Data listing
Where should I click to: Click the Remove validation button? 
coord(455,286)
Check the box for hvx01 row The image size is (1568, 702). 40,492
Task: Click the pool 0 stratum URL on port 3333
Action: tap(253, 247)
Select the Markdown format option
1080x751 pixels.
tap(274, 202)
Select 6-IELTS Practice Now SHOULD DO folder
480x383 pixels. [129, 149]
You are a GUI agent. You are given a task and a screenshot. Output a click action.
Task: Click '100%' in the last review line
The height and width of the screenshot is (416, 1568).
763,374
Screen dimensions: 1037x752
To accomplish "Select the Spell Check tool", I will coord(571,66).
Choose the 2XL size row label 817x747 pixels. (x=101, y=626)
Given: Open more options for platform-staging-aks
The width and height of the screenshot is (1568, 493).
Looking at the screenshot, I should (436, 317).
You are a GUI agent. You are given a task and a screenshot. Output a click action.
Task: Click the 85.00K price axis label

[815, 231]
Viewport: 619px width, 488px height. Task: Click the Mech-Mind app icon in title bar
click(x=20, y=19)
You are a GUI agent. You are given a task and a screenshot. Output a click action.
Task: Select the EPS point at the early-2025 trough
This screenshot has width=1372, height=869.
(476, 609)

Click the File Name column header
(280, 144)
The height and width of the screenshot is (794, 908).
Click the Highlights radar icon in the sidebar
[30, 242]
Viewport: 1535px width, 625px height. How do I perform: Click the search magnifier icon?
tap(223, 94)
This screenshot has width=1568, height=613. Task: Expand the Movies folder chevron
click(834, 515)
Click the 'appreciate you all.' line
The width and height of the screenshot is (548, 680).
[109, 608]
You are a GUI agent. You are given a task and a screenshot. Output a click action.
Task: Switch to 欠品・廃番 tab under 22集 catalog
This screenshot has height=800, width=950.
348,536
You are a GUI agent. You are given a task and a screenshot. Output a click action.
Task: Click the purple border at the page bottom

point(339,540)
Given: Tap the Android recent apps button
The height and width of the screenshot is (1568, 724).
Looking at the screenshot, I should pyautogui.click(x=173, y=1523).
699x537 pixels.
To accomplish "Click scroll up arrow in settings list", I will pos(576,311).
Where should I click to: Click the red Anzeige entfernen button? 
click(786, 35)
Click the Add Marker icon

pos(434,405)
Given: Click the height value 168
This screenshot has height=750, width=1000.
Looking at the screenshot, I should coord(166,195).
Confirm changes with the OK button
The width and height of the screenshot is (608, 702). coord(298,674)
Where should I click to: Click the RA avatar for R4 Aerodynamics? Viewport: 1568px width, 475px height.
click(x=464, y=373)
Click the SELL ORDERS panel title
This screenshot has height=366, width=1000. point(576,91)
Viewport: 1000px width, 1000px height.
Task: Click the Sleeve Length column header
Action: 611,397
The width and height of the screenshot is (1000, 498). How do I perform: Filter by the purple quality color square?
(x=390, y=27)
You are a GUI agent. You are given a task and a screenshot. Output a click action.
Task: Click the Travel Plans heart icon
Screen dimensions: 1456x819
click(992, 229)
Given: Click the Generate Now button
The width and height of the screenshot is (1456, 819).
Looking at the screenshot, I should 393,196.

Written request — Render every line of the entries above as a numbered list, omitting the blank lines.

Task output —
1. Where should I click to: Click the Remove validation button? 
2. coord(455,286)
3. Check the box for hvx01 row The image size is (1568, 702). 40,492
4. Task: Click the pool 0 stratum URL on port 3333
5. Action: tap(253, 247)
6. Select the Markdown format option
7. 1080x751 pixels.
8. tap(274, 202)
9. Select 6-IELTS Practice Now SHOULD DO folder
10. 480x383 pixels. [129, 149]
11. You are a GUI agent. You are given a task and a screenshot. Output a click action.
12. Task: Click '100%' in the last review line
13. The height and width of the screenshot is (416, 1568).
14. 763,374
15. Screen dimensions: 1037x752
16. To accomplish "Select the Spell Check tool", I will coord(571,66).
17. Choose the 2XL size row label 817x747 pixels. (x=101, y=626)
18. Given: Open more options for platform-staging-aks
19. The width and height of the screenshot is (1568, 493).
20. Looking at the screenshot, I should (436, 317).
21. You are a GUI agent. You are given a task and a screenshot. Output a click action.
22. Task: Click the 85.00K price axis label
23. [815, 231]
24. Viewport: 619px width, 488px height. Task: Click the Mech-Mind app icon in title bar
25. click(x=20, y=19)
26. You are a GUI agent. You are given a task and a screenshot. Output a click action.
27. Task: Select the EPS point at the early-2025 trough
28. This screenshot has width=1372, height=869.
29. (476, 609)
30. Click the File Name column header
31. (280, 144)
32. The height and width of the screenshot is (794, 908).
33. Click the Highlights radar icon in the sidebar
34. [30, 242]
35. Viewport: 1535px width, 625px height. How do I perform: Click the search magnifier icon?
36. tap(223, 94)
37. This screenshot has width=1568, height=613. Task: Expand the Movies folder chevron
38. click(834, 515)
39. Click the 'appreciate you all.' line
40. The width and height of the screenshot is (548, 680).
41. [109, 608]
42. You are a GUI agent. You are given a task and a screenshot. Output a click action.
43. Task: Switch to 欠品・廃番 tab under 22集 catalog
44. This screenshot has height=800, width=950.
45. 348,536
46. You are a GUI agent. You are given a task and a screenshot. Output a click action.
47. Task: Click the purple border at the page bottom
48. point(339,540)
49. Given: Tap the Android recent apps button
50. The height and width of the screenshot is (1568, 724).
51. Looking at the screenshot, I should pyautogui.click(x=173, y=1523).
52. 699x537 pixels.
53. To accomplish "Click scroll up arrow in settings list", I will pos(576,311).
54. Where should I click to: Click the red Anzeige entfernen button? 
55. click(786, 35)
56. Click the Add Marker icon
57. pos(434,405)
58. Given: Click the height value 168
59. This screenshot has height=750, width=1000.
60. Looking at the screenshot, I should coord(166,195).
61. Confirm changes with the OK button
62. The width and height of the screenshot is (608, 702). coord(298,674)
63. Where should I click to: Click the RA avatar for R4 Aerodynamics? Viewport: 1568px width, 475px height.
64. click(x=464, y=373)
65. Click the SELL ORDERS panel title
66. This screenshot has height=366, width=1000. point(576,91)
67. Viewport: 1000px width, 1000px height.
68. Task: Click the Sleeve Length column header
69. Action: 611,397
70. The width and height of the screenshot is (1000, 498). How do I perform: Filter by the purple quality color square?
71. (x=390, y=27)
72. You are a GUI agent. You are given a task and a screenshot. Output a click action.
73. Task: Click the Travel Plans heart icon
74. Screen dimensions: 1456x819
75. click(992, 229)
76. Given: Click the Generate Now button
77. The width and height of the screenshot is (1456, 819).
78. Looking at the screenshot, I should 393,196.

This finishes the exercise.